I don’t have a million million years. Which is why I’m going to cheat a little.
While genetic algorithms won’t create intelligence, they can create organisms that are evolved for specific tasks. For instance, a genetic algorithm can evolve organisms that feed themselves. This is a simple, quantifiable task. Organisms that manage to find health blobs get a fitness score higher than those that don’t. I will use genetic algorithms to boostrap the process of evolution. First organisms will be evolved to find food. Once they are competent at feeding themselves, I can start putting selective pressure on those that can find and bump into other organisms (while still feeding themselves). After that, selective pressure can be placed on those that can create offspring (after bumping into other organisms, while still feeding themselves).

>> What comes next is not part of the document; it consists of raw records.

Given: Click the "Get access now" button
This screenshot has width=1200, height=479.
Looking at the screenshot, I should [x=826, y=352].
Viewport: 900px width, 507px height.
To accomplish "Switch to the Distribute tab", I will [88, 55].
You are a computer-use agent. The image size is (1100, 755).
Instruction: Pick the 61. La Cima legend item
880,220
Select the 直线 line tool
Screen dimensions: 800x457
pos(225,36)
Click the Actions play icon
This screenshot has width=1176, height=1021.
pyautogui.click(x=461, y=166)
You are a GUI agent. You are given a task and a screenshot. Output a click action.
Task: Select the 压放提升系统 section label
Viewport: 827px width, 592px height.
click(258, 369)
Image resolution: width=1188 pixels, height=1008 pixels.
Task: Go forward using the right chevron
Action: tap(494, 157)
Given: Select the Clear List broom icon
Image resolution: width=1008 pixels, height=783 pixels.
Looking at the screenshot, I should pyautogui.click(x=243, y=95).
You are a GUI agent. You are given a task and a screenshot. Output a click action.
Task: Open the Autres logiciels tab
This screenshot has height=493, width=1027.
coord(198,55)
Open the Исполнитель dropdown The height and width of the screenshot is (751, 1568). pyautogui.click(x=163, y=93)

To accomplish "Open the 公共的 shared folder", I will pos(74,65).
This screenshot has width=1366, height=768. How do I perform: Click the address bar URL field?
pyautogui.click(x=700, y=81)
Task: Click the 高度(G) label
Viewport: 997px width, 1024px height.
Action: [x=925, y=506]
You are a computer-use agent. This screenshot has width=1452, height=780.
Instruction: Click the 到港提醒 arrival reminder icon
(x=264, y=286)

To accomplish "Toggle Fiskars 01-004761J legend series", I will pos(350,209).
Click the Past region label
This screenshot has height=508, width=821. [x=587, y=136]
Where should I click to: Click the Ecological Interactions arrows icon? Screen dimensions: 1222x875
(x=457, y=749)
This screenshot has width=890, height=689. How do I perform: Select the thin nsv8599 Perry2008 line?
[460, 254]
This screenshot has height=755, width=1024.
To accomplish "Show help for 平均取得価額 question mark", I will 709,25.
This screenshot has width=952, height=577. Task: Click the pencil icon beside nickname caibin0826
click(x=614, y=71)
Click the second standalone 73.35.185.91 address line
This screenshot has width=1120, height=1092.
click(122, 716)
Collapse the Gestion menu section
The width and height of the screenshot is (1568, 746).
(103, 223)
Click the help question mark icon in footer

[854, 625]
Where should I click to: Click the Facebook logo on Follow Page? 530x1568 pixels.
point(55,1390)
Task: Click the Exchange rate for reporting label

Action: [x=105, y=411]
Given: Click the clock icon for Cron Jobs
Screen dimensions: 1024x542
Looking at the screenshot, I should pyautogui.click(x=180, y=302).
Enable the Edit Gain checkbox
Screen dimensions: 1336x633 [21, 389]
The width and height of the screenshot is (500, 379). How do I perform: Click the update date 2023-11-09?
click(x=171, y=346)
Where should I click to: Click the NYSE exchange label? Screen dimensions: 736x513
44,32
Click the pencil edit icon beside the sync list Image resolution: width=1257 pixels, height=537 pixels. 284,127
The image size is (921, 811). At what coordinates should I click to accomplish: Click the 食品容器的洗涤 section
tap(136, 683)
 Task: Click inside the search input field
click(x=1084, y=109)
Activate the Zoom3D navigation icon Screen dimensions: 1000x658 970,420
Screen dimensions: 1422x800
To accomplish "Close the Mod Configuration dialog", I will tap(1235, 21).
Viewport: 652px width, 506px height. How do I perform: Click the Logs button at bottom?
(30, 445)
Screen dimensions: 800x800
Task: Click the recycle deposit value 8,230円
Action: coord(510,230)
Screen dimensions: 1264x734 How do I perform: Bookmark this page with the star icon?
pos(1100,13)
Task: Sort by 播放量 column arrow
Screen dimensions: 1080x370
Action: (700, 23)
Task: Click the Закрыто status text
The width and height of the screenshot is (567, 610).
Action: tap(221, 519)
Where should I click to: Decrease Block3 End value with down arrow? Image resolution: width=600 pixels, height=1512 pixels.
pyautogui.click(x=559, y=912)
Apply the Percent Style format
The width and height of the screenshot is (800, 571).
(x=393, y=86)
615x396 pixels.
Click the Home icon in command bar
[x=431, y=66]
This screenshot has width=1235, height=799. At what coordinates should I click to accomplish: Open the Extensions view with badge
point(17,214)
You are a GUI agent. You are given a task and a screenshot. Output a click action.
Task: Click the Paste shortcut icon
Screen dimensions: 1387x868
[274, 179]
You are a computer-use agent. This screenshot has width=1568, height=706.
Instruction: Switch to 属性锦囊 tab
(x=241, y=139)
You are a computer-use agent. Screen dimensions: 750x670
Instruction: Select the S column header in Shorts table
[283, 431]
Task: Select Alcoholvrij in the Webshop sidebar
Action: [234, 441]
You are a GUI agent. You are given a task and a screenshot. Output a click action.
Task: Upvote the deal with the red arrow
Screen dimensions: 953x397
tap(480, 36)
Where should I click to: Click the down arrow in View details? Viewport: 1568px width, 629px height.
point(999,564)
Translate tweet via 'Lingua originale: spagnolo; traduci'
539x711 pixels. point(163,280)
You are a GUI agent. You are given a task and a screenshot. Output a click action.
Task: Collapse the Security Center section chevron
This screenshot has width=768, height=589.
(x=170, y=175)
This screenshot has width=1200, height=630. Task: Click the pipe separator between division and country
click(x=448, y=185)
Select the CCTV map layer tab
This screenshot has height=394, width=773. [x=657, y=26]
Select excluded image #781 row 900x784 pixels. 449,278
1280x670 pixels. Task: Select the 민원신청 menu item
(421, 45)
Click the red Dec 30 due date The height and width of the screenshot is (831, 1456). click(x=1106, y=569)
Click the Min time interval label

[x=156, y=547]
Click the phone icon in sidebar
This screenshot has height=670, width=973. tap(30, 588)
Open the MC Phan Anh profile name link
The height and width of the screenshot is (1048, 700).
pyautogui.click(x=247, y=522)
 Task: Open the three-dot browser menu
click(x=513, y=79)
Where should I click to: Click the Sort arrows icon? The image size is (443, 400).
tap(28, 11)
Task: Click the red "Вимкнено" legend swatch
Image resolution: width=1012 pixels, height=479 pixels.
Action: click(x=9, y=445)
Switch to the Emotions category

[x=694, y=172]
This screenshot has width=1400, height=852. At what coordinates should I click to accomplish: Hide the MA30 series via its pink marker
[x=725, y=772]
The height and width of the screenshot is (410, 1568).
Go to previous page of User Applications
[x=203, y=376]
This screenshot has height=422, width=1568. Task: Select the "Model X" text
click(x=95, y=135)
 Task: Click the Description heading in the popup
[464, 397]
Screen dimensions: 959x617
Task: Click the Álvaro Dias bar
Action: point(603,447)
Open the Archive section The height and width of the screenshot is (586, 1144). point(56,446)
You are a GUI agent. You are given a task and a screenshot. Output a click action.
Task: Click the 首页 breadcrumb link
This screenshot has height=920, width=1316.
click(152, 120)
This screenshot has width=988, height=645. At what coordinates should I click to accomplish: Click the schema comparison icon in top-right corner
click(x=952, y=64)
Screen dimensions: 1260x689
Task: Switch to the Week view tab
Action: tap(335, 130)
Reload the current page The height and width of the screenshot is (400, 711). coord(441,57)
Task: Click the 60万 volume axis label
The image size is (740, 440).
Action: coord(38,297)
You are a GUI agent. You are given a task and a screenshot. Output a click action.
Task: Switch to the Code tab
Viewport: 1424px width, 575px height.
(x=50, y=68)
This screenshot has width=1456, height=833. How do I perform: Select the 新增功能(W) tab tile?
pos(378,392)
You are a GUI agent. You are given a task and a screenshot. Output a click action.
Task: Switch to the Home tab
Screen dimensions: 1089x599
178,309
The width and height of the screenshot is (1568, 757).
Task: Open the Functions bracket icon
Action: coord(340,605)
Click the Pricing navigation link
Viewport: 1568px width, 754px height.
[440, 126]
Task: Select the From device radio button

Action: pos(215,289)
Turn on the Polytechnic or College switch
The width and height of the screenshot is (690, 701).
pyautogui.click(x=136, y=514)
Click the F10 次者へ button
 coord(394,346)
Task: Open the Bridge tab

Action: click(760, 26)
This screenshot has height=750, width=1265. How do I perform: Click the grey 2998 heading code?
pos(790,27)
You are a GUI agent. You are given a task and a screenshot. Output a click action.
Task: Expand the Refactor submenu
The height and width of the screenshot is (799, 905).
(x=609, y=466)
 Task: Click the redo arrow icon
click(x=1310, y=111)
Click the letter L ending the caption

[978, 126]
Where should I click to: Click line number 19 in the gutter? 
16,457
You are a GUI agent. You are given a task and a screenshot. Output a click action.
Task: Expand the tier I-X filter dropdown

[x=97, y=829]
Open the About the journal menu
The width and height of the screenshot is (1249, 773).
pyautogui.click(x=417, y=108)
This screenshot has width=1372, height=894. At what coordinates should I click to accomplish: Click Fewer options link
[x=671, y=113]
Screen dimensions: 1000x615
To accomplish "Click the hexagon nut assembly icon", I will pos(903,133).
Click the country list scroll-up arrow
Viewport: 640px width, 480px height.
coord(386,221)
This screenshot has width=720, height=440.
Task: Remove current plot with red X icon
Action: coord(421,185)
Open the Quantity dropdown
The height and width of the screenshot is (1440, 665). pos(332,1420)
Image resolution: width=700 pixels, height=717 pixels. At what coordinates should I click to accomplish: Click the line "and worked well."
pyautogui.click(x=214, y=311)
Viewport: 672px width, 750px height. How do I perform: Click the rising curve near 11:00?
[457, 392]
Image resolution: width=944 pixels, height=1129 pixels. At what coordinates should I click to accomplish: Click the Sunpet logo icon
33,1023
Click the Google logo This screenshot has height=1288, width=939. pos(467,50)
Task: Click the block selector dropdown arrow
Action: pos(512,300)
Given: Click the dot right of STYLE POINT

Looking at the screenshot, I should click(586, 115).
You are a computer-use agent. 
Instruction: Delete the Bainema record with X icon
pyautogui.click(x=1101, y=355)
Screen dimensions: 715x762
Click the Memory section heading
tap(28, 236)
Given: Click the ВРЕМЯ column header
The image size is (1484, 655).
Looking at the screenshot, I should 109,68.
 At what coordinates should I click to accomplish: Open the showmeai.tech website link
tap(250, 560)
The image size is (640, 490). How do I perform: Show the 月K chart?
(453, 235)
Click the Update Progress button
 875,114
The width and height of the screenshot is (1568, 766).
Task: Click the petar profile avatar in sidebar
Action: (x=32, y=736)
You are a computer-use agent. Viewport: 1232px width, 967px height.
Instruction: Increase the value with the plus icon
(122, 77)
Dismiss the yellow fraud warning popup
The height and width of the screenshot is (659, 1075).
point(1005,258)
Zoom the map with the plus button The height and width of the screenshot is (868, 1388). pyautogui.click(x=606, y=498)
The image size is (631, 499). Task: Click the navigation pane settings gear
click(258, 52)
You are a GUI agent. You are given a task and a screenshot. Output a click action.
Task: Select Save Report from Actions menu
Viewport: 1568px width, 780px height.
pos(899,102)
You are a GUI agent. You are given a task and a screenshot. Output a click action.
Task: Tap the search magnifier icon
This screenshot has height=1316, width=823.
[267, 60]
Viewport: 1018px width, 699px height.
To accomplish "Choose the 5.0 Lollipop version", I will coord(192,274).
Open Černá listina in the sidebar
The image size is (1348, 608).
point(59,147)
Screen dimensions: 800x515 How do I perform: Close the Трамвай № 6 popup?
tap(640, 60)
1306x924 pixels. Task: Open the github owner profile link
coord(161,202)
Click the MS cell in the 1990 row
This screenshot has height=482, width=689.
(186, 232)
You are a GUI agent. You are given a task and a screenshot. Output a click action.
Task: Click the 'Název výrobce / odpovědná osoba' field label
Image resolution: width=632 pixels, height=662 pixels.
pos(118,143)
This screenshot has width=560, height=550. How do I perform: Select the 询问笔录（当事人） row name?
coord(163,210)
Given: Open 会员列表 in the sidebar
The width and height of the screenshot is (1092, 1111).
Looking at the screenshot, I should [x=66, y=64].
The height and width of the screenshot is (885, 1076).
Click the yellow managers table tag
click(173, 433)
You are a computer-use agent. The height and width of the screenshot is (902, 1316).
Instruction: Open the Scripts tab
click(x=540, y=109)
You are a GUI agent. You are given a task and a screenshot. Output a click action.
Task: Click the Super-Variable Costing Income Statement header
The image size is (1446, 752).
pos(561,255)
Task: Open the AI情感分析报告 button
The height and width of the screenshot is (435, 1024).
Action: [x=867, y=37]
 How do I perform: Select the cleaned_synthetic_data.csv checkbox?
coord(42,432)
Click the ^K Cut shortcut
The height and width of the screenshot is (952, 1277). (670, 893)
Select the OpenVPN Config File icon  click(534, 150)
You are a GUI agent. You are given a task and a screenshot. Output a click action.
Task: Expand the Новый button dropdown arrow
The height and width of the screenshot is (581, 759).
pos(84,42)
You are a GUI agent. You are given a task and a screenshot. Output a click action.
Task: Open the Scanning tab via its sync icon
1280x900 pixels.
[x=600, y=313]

This will give me a genetic base that is capable of self-perpetuation. Because genetic algorithms are good at specific tasks like this, they should be able to quickly (relatively speaking) evolve solutions. At this point, genetic algorithms will be tossed aside and this self-perpetuation genetic base will be thrown into a real environment, left to fend for itself. There will no longer be any genetic algorithm deciding the fate of genotypes. There will only be the cold hand of natural evolution.
Sigh
Unfortunately for me, this is a lot more work. The simulator classes need to be modified to include multiple organisms at one time. Computation will take longer as there are more neural networks to process. Genotypes will be more complicated and the fundamentals of sexual crossover is no longer a simple function called at the end of trials. Despite this, I feel it is an important and nescessary step to be taken. I don’t see genetic algorithms evolving anything more complicated than a worm because intelligence is not quantifiable. True evolution is needed.